= Mike Brooks (journalist) =

American journalist (1955–2021)

Mike Brooks (March 29, 1955 – June 23, 2021) was a television news correspondent for CNN. He appeared regularly on HLN's Nancy Grace show, and Prime News and gave significant coverage of the Anna Nicole Smith paternity controversy, as well as the Virginia Tech massacre. Brooks was also seen on Tru TV's In Session (formerly Court TV), where he provided commentary as their law-enforcement analyst.

== Early life ==

Michael Joseph Brooks was born on March 29, 1955. Originally of Arlington, Virginia, Brooks was the son of Clarence Joseph "Joe" Brooks (1927–1999) and Margaret Mary Brooks. He graduated from Bishop Denis J. O'Connell High School in Arlington, before joining the DC Metropolitan Police Department in 1973.

== Career ==

Brooks was also a retired police detective, employed for 26 years by the Washington, D.C., Metropolitan Police Department. He was assigned to the Federal Bureau of Investigation Joint Terrorism Task Force, and also served as an instructor for several public safety courses.

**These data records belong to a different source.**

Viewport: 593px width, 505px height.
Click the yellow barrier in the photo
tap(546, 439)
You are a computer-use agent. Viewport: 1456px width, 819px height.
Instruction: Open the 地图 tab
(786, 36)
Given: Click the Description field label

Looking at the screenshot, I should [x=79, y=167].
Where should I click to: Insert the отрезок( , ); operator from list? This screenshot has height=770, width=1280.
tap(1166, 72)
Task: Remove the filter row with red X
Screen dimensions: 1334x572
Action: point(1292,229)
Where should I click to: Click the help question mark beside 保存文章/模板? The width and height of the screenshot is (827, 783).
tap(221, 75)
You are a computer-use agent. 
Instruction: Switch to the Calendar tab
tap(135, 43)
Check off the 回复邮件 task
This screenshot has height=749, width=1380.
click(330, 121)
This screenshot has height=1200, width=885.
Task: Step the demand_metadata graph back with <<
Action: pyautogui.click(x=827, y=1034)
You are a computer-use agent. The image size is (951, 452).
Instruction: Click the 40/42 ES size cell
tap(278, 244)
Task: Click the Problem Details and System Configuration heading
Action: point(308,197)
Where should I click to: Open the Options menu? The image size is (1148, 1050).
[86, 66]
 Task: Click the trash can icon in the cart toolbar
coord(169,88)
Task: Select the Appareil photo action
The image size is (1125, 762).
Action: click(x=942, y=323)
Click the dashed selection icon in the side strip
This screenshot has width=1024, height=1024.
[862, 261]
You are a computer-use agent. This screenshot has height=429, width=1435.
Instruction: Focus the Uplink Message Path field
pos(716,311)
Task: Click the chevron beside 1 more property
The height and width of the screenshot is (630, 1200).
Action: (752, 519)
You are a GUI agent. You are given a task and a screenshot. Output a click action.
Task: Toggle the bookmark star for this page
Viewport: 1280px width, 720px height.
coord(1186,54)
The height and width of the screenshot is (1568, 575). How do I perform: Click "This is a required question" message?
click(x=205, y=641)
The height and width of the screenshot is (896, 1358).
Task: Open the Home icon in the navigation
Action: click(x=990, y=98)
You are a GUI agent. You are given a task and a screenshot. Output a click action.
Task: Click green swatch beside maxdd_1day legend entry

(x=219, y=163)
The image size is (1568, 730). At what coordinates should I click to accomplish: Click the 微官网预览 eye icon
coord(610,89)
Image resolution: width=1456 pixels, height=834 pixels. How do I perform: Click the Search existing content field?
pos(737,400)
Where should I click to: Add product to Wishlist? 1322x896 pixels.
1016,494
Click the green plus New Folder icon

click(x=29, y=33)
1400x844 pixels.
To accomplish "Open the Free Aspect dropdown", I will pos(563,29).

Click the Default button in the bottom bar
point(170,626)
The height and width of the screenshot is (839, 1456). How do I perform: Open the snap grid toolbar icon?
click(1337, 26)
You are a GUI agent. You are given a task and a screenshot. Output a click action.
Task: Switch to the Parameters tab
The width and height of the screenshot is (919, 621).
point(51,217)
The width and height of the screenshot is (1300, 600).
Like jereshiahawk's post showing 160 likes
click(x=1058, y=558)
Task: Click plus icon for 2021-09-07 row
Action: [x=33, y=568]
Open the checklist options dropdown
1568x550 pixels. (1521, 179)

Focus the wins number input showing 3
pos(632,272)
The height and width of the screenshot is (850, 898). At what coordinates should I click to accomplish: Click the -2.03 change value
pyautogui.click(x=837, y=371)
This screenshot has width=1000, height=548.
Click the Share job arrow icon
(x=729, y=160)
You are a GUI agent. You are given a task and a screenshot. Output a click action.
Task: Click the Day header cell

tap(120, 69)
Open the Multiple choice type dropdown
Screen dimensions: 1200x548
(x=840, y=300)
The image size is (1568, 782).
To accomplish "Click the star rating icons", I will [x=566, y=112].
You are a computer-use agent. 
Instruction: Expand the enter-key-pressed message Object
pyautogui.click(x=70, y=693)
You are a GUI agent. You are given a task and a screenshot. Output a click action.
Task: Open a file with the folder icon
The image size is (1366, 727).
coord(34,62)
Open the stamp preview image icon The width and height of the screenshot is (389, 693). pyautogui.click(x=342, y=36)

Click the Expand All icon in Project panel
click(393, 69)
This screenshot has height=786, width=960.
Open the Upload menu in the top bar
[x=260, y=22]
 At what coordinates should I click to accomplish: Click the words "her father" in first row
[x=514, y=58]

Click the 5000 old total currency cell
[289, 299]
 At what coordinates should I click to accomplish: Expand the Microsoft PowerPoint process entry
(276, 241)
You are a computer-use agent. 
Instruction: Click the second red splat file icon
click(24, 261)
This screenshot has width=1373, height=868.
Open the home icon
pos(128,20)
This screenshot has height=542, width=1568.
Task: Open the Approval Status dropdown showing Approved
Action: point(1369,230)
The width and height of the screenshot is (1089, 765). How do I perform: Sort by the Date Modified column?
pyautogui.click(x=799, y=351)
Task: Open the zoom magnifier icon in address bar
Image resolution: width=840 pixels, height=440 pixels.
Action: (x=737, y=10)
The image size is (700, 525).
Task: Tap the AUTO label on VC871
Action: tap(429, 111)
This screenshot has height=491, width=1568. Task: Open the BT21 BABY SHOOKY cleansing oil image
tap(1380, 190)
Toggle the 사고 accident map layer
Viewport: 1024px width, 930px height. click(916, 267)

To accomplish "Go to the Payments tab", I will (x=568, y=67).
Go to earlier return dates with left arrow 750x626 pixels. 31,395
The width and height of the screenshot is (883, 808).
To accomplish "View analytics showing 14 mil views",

His work on the FBI Evidence Response and Rapid Deployment Team included assignments to the Khobar Towers bombing in Saudi Arabia, the United States Embassy bombing in Kenya, and the crash of TWA Flight 800. Brooks left Turner Broadcasting in October 2014.

== Personal life ==

Brooks was 6'7" tall.

He died on June 23, 2021, at the age of 66.